The American Medical Association (AMA) has announced a new pain management continuing medical education (CME) program that attempts to strike a balance between appropriate pain management and prevention of prescription drug abuse.
The AMA has offered a comprehensive pain management education program since 2003. The topics in this new series remain the same, but the modules were updated to varying degrees to reflect new information on the assessment and management of pain, according to Jeremy A. Lazarus, MD, AMA immediate past president.
"The impetus behind the revision is the need to have a balanced approach to pain management given the findings of the Institute of Medicine Report (Relieving Pain in America: A Blueprint for Transforming Prevention, Care, Education, and Research, released in 2011) on the unmet needs of people in American suffering from chronic pain, the disturbing trends in the nonmedical use of opioid analgesics, unintentional opioid overdoses and deaths, as well as the intersection of opioids with chronic pain and substance use disorders," said Dr. Lazarus.
"Revisions to this educational program will help physicians maintain an understanding of appropriate pain management and ensure legitimate patients get the treatment they need while helping to prevent prescription drug abuse and diversion."

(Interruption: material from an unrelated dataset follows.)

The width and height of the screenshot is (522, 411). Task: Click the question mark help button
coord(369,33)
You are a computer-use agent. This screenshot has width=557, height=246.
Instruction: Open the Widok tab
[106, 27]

The series is composed of 12 modules addressing clinically important aspects of pain management, including pain mechanisms and assessment, an overview of management options, and the management of cancer and persistent noncancer pain, including neuropathic pain. Some modules focus on specific populations, disorders, or conditions.
The program explains the "universal precautions" approach to the clinical use of opioid analgesics and the need to appropriately structure therapy and manage the risks associated with these substances, said Dr. Lazarus.

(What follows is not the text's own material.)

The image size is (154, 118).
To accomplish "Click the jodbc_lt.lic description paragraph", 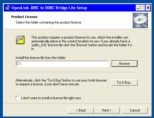I will pyautogui.click(x=82, y=43).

Dr. Lazarus stressed the need for multifaceted solutions to the drug abuse problem that must also ensure patients in pain get the help they need.
"The AMA has advocated for a multipronged, coordinated strategy to combat drug abuse and diversion that includes a public health focus, positive incentives to promote physician education and public awareness, useful tools that physicians can use at the point-of-care to support medical decision-making, proper storage and disposal of controlled substances, increasing access to addiction treatment and recovery and appropriate enforcement to halt 'pill mill' activities," he said.
The program is aimed at primary care physicians who treat patients with pain conditions, said Dr. Lazarus.
"Physicians can choose the modules in the program that are most applicable to them to tailor the educational experience to the needs of their patients and their practice," he said.
For the program, the Prescribers' Clinical Support System for Opioid Therapies provided a three-year grant, which came from the Substance Abuse and Mental Health Services Administration, Center for Substance Abuse Treatment.
This is a collaborative project led by the American Academy of Addiction Psychiatry with the American Dental Association, AMA, American Osteopathic Academy of Addiction Medicine, American Psychiatric Association, American Society for Pain Management Nursing, and International Nurses Society on Addictions.
These organizations provide training and education on the safe and effective prescribing of opioid medications in the treatment of pain and/or opioid addiction, said Dr. Lazarus.
According to the IOM report, chronic pain affects about 100 million American adults — more than the total affected by heart disease, cancer, and diabetes combined. Pain also costs the United States up to $635 billion each year in medical treatment and lost productivity.
The AMA's updated education series has been certified for AMA PRA Category 1 Credit™. Physicians can register to obtain credit for each of the 12 modules in the program.